### Source document
Nightclub mogul Peter Stringfellow has died at the age of 77 after privately battling cancer.
The businessman, whose clubs attracted celebrities from around the world, died in the early hours of Thursday morning after spending time in hospital.
His publicist, Matt Glass, told the Press Association: “It’s very sad news. He passed away in the early hours of this morning. It was kept very private, he didn’t want to tell. He wanted to keep it a secret.”
He kept the news and treatment secret until it was leaked in 2015, and he later told the Daily Express “I just wanted to avoid all the sympathy”.
His publicist said that Stringfellow had been “battling” a different cancer for the past year.
His eponymous London club on Covent Garden’s Upper St Martins Lane will continue to operate “as normal”, he said.
The nightclub pioneer, whose youngest children are four and two, married three times.
Talking about having children in his 70s, he told Good Morning Britain it made him the “happiest man in the world”, adding “I’m unique, I’m different”.
His death led to tributes from the likes of Lord Sugar, Boy George and radio presenter Tony Blackburn.
Stringfellow started in the nighttime trade in the early 1960s, and recalled booking acts including The Beatles, The Kinks and Jimi Hendrix to play at his clubs.

### Data shown
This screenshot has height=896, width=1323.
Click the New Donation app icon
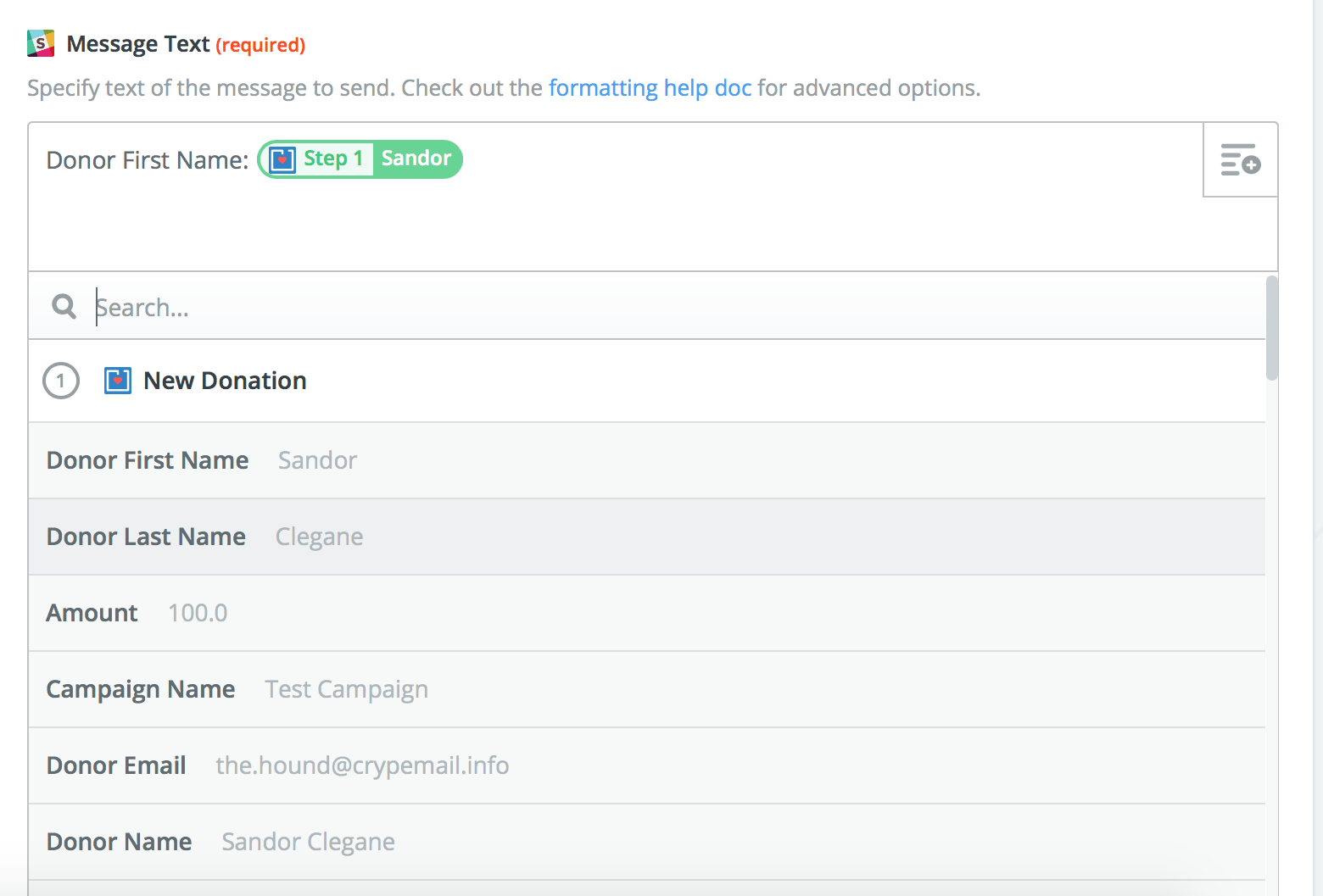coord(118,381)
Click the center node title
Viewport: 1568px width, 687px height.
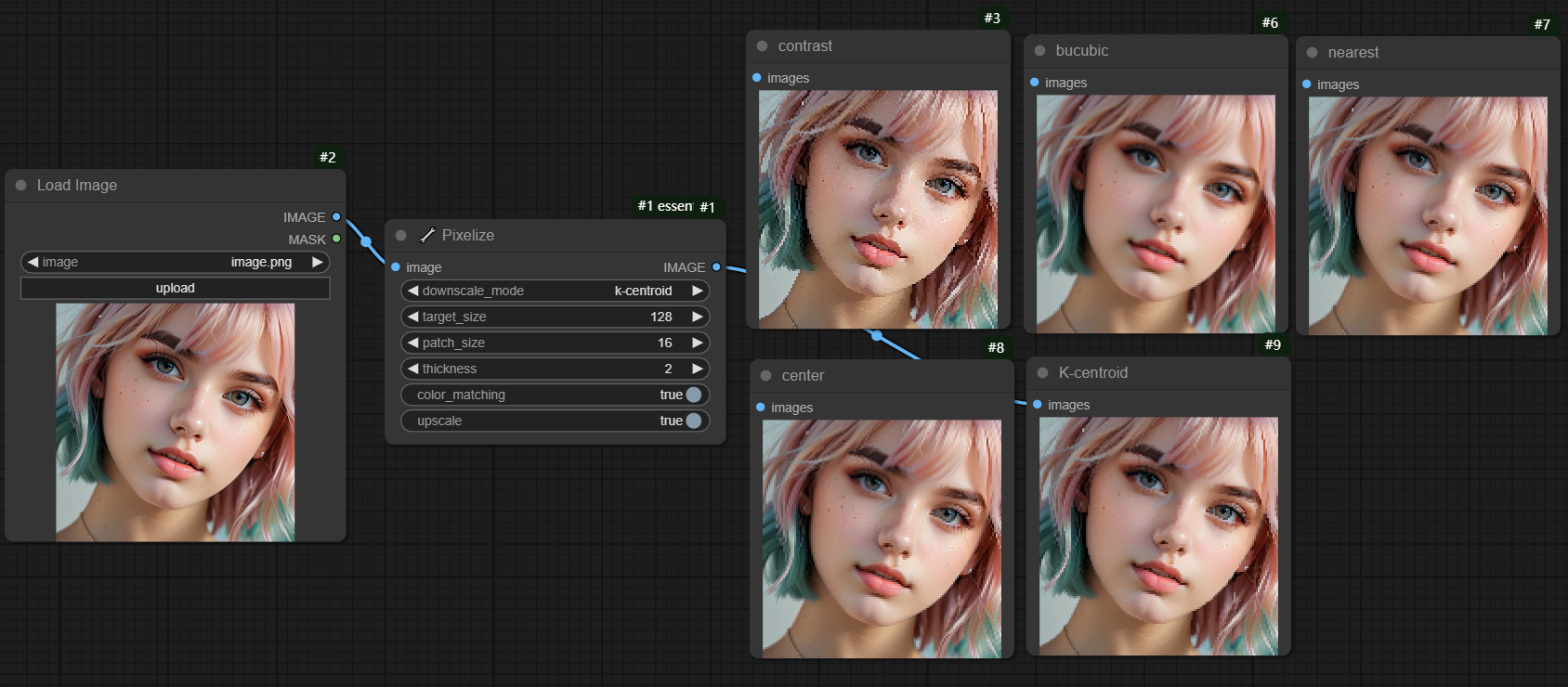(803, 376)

### Problems and tasks
A) Revise the Stringfellow article, starting at "Talking about having" and ending at "presenter Tony Blackburn.", with "radio presenter" changed to "broadcaster".
B) Write what comes next in the Stringfellow article after its last sentence.
The entries stand apart from the Stringfellow article.

### Outputs in order
A)
Talking about having children in his 70s, he told Good Morning Britain it made him the “happiest man in the world”, adding “I’m unique, I’m different”.
His death led to tributes from the likes of Lord Sugar, Boy George and broadcaster Tony Blackburn.

B)
In 1980, he opened Stringfellows in Covent Garden in London’s West End and went on to create venues in Paris, New York, Miami, and Beverly Hills.
With its topless girls and exuberant after-hours entertainment, the Stringfellow brand became a byword for debauchery and sexual kicks that had echoes of the empire created by late Playboy magnate Hugh Hefner.
The mogul said his clubs had hosted A-listers including Prince, Marvin Gaye, Rod Stewart and Sir Tom Jones.
And it was not just celebrities who experienced Stringfellow’s hospitality – Professor Stephen Hawking once joined him for dinner at one of the venues.
Born in Sheffield in 1940, Stringfellow was the eldest of four boys who were brought up by the women in his family after the men went to war.
He served a brief prison sentence in 1962 for selling stolen carpets, a sharp lesson which he said put him on the straight and narrow.
In a 2012 article for The Guardian, he attributed his entrepreneurial spirit to his “feisty” mother.
TV appearances in recent years included Come Dine With Me, when his sink collapsed.
A grandfather four times over, Stringfellow is survived by his wife, Bella and four children, Karen, Scott, Rosabella and Angelo.